- **Source**
# # # # #

Now, in missionary countries, or places where the gospel is spreading, they will confront missionaries at times. But the Scriptures don't say, go looking for them. And yet, at the same time, the Scriptures tell us to stand. That is, if the demon seeks us out, or if somehow we have to confront them through our lives, we are to stand.

Ephesians 6-11. The Bible does not tell us that they have no influence on the believer. In fact, there are several instances, Peter as a classic example, in which it seems that Satan is actually affecting the thinking of Peter, though not capable of being within Peter, so that Peter was thinking doctrinally, inappropriately, with reference to Christ and the crucifixion that had to happen.

So they may have some influence on a believer. However, many passages, including 1 Corinthians 6-19 and Mark chapter 3 verses 22 to 30, tell us that the power and presence of the Holy Spirit in our lives is so extensive and so pervasive that when Christ takes control of the life, he binds the individual who is in that life, if a demon happened to be there, and removes him. And it is not possible for the demons to remain.

And some of you have even asked that question as believers. I wonder, am I possessed by a demon? If you are a true believer, the answer is no.

Can they influence your thinking externally to you? Maybe, but they cannot be within you because of the presence of the Spirit of God. So our text today gives us important insight into demons and their world, and it prepares us to respond biblically to their activity in this world. So let's begin reading in verse 1 of Mark chapter 5. And Jesus and the disciples came over unto the other side of the sea, into the country of the Gadarenes. And when he was come out of the ship, immediately there met him out of the tombs, a man with an unclean spirit, who had his dwelling among the tombs. And no man could bind him, no, not with chains, because often he had been bound with fetters and chains, and the chains had been plucked apart or wrenched apart by him, and the fetters broken into pieces.

# # # # #

- **Provided material**
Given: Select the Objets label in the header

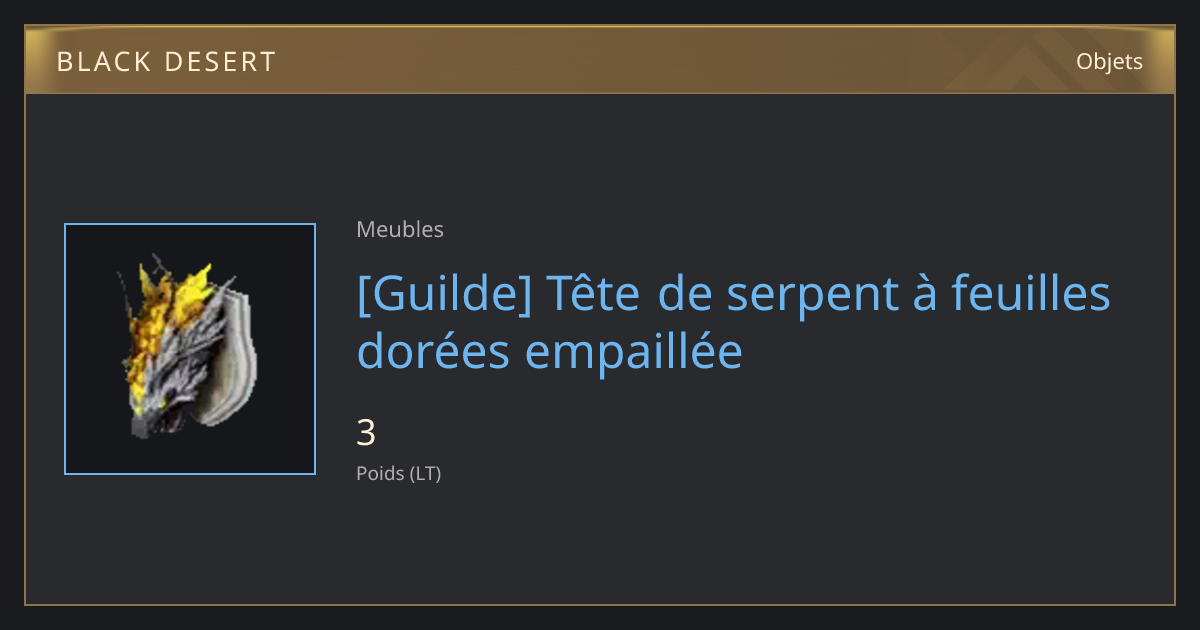Looking at the screenshot, I should [1109, 61].
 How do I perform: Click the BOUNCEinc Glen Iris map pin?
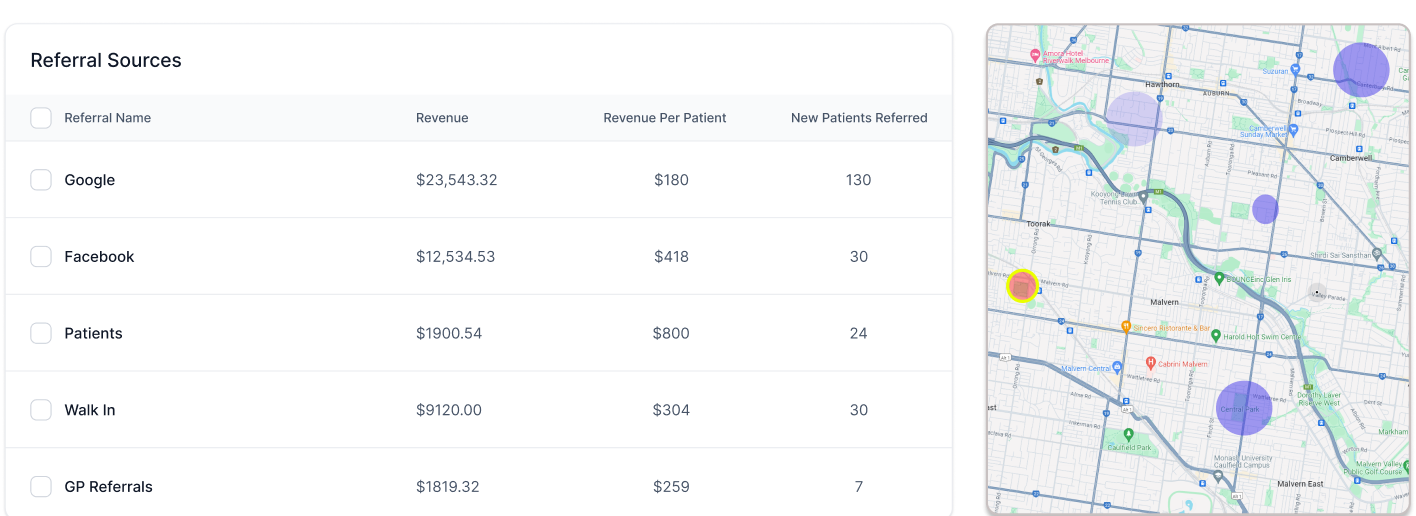pos(1219,279)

# # # # #

- **Aim**
From the passage on demons, extract the portion that begins at the words "Ephesians 6-11. The" and ends after the words "demons to remain.", reproducing it verbatim.

- **Response below**
Ephesians 6-11. The Bible does not tell us that they have no influence on the believer. In fact, there are several instances, Peter as a classic example, in which it seems that Satan is actually affecting the thinking of Peter, though not capable of being within Peter, so that Peter was thinking doctrinally, inappropriately, with reference to Christ and the crucifixion that had to happen.

So they may have some influence on a believer. However, many passages, including 1 Corinthians 6-19 and Mark chapter 3 verses 22 to 30, tell us that the power and presence of the Holy Spirit in our lives is so extensive and so pervasive that when Christ takes control of the life, he binds the individual who is in that life, if a demon happened to be there, and removes him. And it is not possible for the demons to remain.